Will Bentley was the newest member of Coleman’s team. The former Force Recon Marine was in his late twenties, and though his six-foot frame was a respectable one hundred and seventy pounds, Will looked like a beanpole next to his companion, the linebacker-sized Joe Maslick. The former Delta Force assaulter was a quiet guy who wasn’t much on trash-talking, but he was a close-quarters battle, or CQB, expert and one of Scott’s best men.

Little Charlie “Slick” Wicker rounded out the trio.

Slick’s diminutive five-foot-six frame was at odds with his more muscular counterparts, but the SEAL Team 6 sniper more than made up for his small stature with his ability to put steel on target from breathtaking distances.

Wicker was the best sniper in the free world.

“I kind of like the Taliban’s way of saying hello,” Scott said, pitching his voice loud enough for his entire team to hear. “Nothing says you’re not in Kansas anymore like watching the jihadis blow the shit out of a volleyball court.”

Chuckles greeted his words, but Scott knew the men had received the message. The Taliban’s aim had been off, and the rockets had impacted an empty section of the FOB, causing damage but no injuries. They’d been lucky.

This time.

But only a fool relied on luck in a war zone. To be fair, the three men with Coleman weren’t exactly combat novices. All had multiple tours of duty in Afghanistan, Iraq, or both under their belts. Though he’d once been the commander of SEAL Team 6, Scott had left active duty long ago, but his work for Rapp had taken him to those same places. When it came to combat, Coleman didn’t believe in playing fair. He stacked the deck by only choosing to work with the very best.

These three men more than met that qualification.

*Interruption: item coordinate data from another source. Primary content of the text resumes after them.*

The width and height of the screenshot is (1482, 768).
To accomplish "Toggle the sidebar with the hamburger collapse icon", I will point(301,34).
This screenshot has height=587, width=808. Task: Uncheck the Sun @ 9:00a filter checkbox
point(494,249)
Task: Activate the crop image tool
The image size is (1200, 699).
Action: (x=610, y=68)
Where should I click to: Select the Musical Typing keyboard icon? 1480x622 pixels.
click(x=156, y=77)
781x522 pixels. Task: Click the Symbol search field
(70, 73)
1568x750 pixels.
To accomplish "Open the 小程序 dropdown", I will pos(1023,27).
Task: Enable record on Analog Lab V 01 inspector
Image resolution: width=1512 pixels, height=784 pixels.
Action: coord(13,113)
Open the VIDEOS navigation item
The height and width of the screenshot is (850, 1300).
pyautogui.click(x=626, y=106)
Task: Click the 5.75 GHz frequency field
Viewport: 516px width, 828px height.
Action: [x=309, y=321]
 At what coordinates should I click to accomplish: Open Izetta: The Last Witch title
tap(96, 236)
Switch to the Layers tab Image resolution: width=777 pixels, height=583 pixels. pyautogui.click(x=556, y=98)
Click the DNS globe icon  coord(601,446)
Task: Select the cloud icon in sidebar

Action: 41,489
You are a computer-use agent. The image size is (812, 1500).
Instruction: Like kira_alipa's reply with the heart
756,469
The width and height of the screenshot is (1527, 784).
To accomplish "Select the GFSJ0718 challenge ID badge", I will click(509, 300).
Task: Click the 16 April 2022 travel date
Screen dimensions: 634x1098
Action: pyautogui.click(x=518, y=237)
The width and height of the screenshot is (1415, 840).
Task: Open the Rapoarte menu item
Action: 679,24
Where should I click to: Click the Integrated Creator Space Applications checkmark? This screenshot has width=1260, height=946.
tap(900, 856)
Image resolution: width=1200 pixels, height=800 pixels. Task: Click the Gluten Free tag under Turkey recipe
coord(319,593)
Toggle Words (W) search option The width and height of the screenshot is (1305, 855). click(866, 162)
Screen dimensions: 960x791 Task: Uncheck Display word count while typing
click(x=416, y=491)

“Didn’t need a rocket barrage to remind me where I’m at,” Maslick said. “The display at the end of the flight line did the trick.”

Mas’s comment resonated with Scott.

While scrambling for the bunker, the operators had sprinted past a makeshift memorial to the Rangers killed in the recent Chinook shootdown. Seven tan berets rested atop seven rifles thrust muzzle-down into seven pairs of brown desert combat boots. According to scuttlebutt from troops on the C-130, another twelve Rangers had been injured during the crash sequence.

Like most members of the special operations community, Coleman had mixed feelings about the Chinook helicopters he and his fellow SEALs often rode into battle. On the one hand, the aircraft were fast and powerful enough to ascend to the high mountain passes favored by the Taliban. A Chinook’s cavernous crew compartment could deliver the same number of special operators in one trip that would require two Black Hawks or multiple MH Little Bird helicopters.

But the flying dump trucks also came with some negatives.

Though the 160th pilots who piloted the enormous aircraft were capable of astounding feats of airmanship, the massive helicopters would never be called nimble. Chinooks were huge targets, and their large passenger capacity often translated into a devastatingly high casualty list when the helicopters were brought down by enemy fire. In Iraq, Chinooks had been banned from flying during the daylight hours because of their propensity to draw enemy missiles. The recent shootdown was even more troubling from a tactical perspective since the aircraft had been brought down when Chinooks were generally considered invincible—at night.

“Do you know any of the casualties?” Coleman said.